Aim of the task: The data must be transcribed exactly, with no line missing.

Stored data:
═══

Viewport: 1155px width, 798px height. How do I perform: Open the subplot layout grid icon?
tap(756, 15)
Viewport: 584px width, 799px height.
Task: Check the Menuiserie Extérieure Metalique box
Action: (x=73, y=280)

═══

Response:
Viewport: 1155px width, 798px height. How do I perform: Open the subplot layout grid icon?
tap(756, 15)
Viewport: 584px width, 799px height.
Task: Check the Menuiserie Extérieure Metalique box
Action: (x=73, y=280)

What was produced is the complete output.